Eu leio sempre o blog, acho muito interessante você contar do teu dia a dia na Alemanha. Tem muitas experiências de vida que não fazem diferença o local que você mora, porque são viagens, por assim dizer, mais internas. Mas esse olhar sobre a experiência diária que você muitas vezes relata, só se tem quando se mora no lugar. Eu moro na mesma cidade desde que nasci, e, com exceção de temporadas a trabalho em outras cidades e viagens esporádicas ao exterior, a minha vida foi sempre no mesmo lugar. A minha história e o meu jeito de ser são compatíveis com essa estabilidade, mas eu gosto de ler sobre vidas em outros lugares, são como janelas virtuais. Eu também gosto muito de ler biografias, mais ou menos pelos mesmos motivos. Ajudam a entender o mundo, tanto pessoal quanto historicamente.

Um abraço,

Daniela

Rafaela disse...

Obrigada, Daniela.

Eu tenho amigas de infância que nunca deixaram minha cidade natal. Algumas foram estudar fora e depois voltaram. Sao felizes. Algumas vezes penso o que teria sido da minha vida se eu tivesse ficado ou se tivesse feito um curso que permitisse trabalhar lá. Atualmente até daria para fazer jornalismo e voltar, mas há 20 anos, nao.

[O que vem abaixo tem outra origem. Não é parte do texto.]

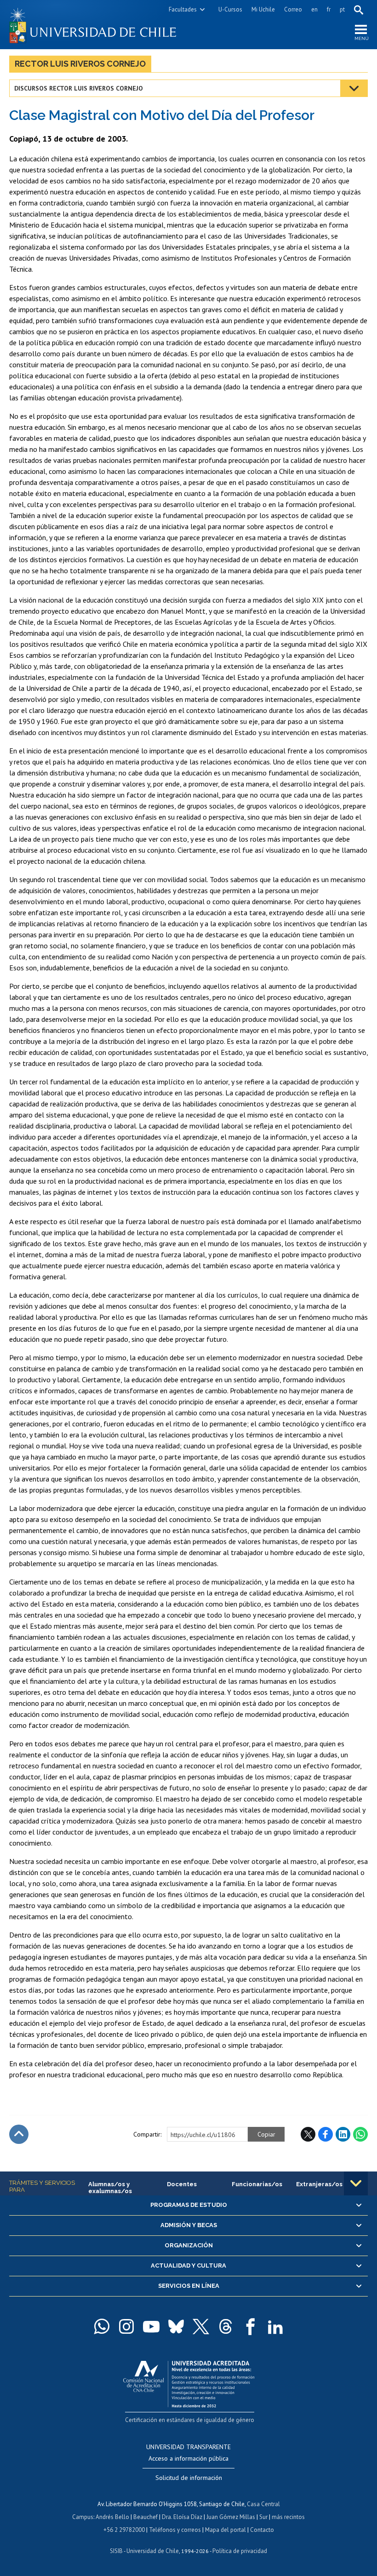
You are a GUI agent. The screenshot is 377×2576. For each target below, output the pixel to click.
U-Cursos (230, 9)
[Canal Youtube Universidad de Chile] (151, 2326)
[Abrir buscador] (358, 9)
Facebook (325, 2134)
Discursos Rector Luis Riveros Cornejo (78, 88)
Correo (293, 9)
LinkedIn (343, 2134)
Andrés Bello (112, 2517)
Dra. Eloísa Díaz (182, 2517)
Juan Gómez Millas (230, 2517)
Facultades (183, 9)
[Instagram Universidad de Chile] (126, 2326)
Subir (19, 2134)
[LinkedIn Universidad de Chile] (275, 2326)
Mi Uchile (263, 9)
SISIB (116, 2551)
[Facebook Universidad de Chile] (250, 2326)
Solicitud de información (188, 2477)
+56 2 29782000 (124, 2530)
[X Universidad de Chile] (200, 2326)
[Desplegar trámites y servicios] (356, 2183)
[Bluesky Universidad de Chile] (176, 2326)
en (314, 9)
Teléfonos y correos (175, 2530)
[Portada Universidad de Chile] (98, 25)
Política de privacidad (239, 2551)
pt (342, 9)
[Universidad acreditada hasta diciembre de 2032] (188, 2381)
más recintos (288, 2517)
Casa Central (263, 2504)
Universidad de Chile (152, 2551)
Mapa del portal (225, 2530)
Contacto (262, 2530)
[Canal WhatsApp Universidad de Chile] (101, 2326)
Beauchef (145, 2517)
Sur (263, 2517)
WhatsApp (360, 2134)
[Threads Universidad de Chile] (225, 2326)
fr (329, 9)
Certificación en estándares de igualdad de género (189, 2420)
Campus (82, 2517)
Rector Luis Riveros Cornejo (80, 63)
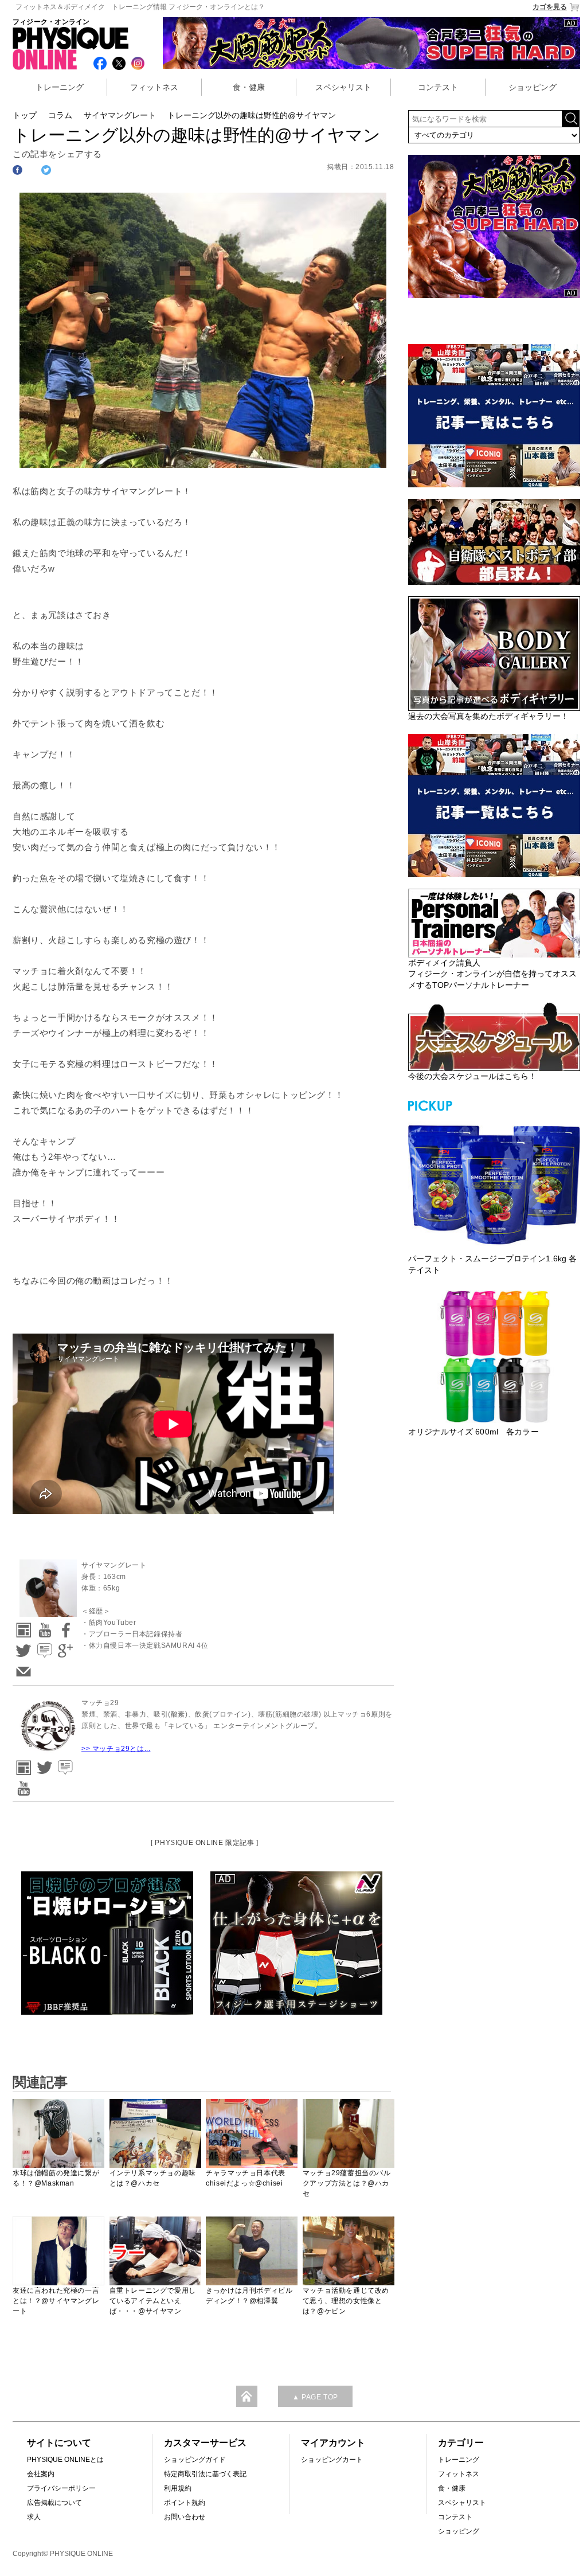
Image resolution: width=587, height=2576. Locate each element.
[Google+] (63, 1647)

Nao sei quao grande é a tua cidade, mas há lugares que por si só já sao um mundo e nem precisamos sair deles para viver coisas diferentes. E também, claro, sempre depende da personalidade de cada um. Há pessoas que transformam pequenos espacos em lugares enormes.

Piscamos e já estamos em março!

Em dezembro, no começo do mês, eu comecei um post que nunca publiquei. Fiquei com pena de apagar. Entao começo este post com estes três pará...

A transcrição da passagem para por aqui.